С моего угла экран выглядел затемненным, не позволяя разобрать изображение. Удобно. Никто не подглядит. Только это лишь добавляет нервозности.
— Элла Кендр. Вам было четырнадцать, когда появились первые вспышки агрессии, — произнес Кристмал и уперся ладонями по краям панели. — Сила альф в естественном виде развивается с рождения. С ней ползают, учатся ходить, говорить, бегать. Она становится неотъемлемой частью живого организма. Ее невозможно применять, пока она не "созреет", но ее чувствуют. Сила начинает раскрываться с четырнадцати лет, у кого-то позже, реже — раньше. К моменту, когда юноша проявляет себя альфой, он уже обладает определенной степенью выработанного контроля. Сила равна контролю, понимаете, Элла?
— Смутно, — мотнула головой.
— По мере развития силы в подрастающем организме развивается контроль, стабилизация разума и разрушительной энергии. Когда есть сила, но нет контроля, возникает дисбаланс и голос разума бессилен в моменты всплеска агрессии.

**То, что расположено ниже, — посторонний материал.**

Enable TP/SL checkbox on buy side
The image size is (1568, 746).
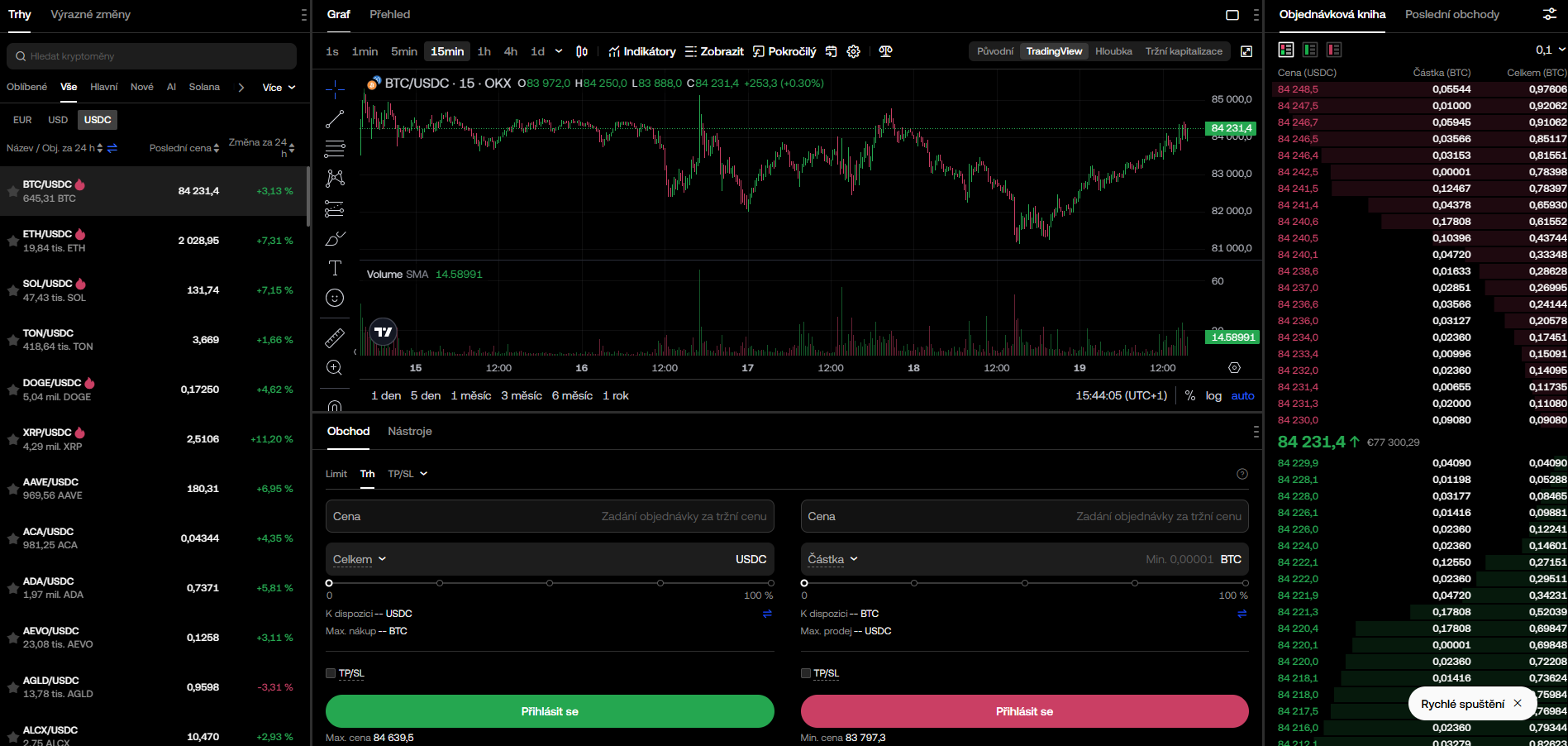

— Но ведь не у всех сила проявляется с рождения. Моему брату было восемь, когда она…
Черт… Поэтому у него проблемы с контролем? Потому что она поздно проявилась?
Потерла лоб, прикрыв глаза.
Проклятье.
— Нестабилен? — поинтересовался Кристмал.
Вяло улыбнулась, подпирая виски с обеих сторон.
— Можно сказать так, да.
Профессор поставил передо мной стакан с водой.
Я в полном порядке, мне не требуется успокаиваться. И пить не хочется. Я вообще не знаю, чего я хочу.
— Я описал идеальный вариант: когда с младенчества сила и контроль развиваются одновременно. Увы, это редкость. И боюсь, дальше будет хуже. Я склонен считать, что истинность позволит исключить конфликт генов родителей, чтобы не снизить риск нестабильности, но пока это лишь теория.
Попытка ответить на вопрос, зачем же нужна истинность? Здоровое во всех отношениях потомство — таков замысел мира в нынешнем обличии? Чтобы не перегрызли друг друга со своей нестабильностью. Стройно, за исключением важного момента…
— Не сочтите, что ставлю под сомнение ваш профессионализм, но вряд ли у меня, в совершенстве нестабильной, могут родиться "идеальные" альфы, — усмехнулась, и махнула рукой, — но речь сейчас не об этом. Я поняла суть: у меня сила проявилась в четырнадцать, без контроля, и вообще проявиться не должна была, поскольку я не мальчик. Я оценила чувство юмора Всевышнего, если он существует, но давайте все-таки добавим немного ясности: какие у меня шансы просто выжить? Без обмороков, без срывов. Даже без истинности. Дрейк, прости.
Вскользь посмотрела на него и вернулась вниманием к профессору.
— Какие у меня шансы? — повторила самый главный вопрос. — Стоит ли рисковать? Вернуть все как было, то есть как сейчас, не получится, ведь так?
Кристмал сел. Спинка кресла закачалась.
— Вернуть может быть сможем, но последствия не исключены. Потеря памяти частичная или полная, расстройство личности, различные психические отклонения. Предугадать невозможно.
Подлокотники кресла Дрейка жалобно заскрипели. Он запрокинул голову, смотря в потолок и сжимая несчастное обитое дерево.
— Мне не нравятся все варианты с возможным негативным исходом, — выдохнул он глухо. — А других не существует.
Он сел ровно, ослабил хватку. Серые глаза открыто транслировали то, что он произнес.
— Я не стану решать за тебя и указывать, что делать. Мне не нравится, я не хочу тебя потерять, но… — Дрейк на мгновение сжал зубы, посмотрев в сторону. — Я приму твое решение.
Давившая на легкие тяжесть словно стала чуточку легче.
"Я приму твое решение", — воспроизвела мысленно. И снова. И еще раз.
Как же это приятно звучит.
С улыбкой вытянула руку, провела по напряженной кисти Дрейка. Провела по краю ладони, подмечая мелкую кратковременную дрожь. Какая маленькая моя рука по сравнению с его.
— Спасибо, профессор, что уделили нам время. Мне необходимо подумать.
Хорошо обдумать. Детально. Со всех сторон.
Глава 18
На улице витал аромат дождя. Той свежести, что он приносит и щедро дарит нам. Дает возможность замедлиться, отрешиться от нескончаемых проблем и почувствовать: жизнь здесь. В этом самом моменте. В этом вдохе скошенной травы, легком ветерке, разносящем запах по округе. В каплях на зеленых листьях, переливающихся под тусклым светом, пробивающимся сквозь серое небо. В шелесте кроны высоких деревьев, в поскрипывании веток.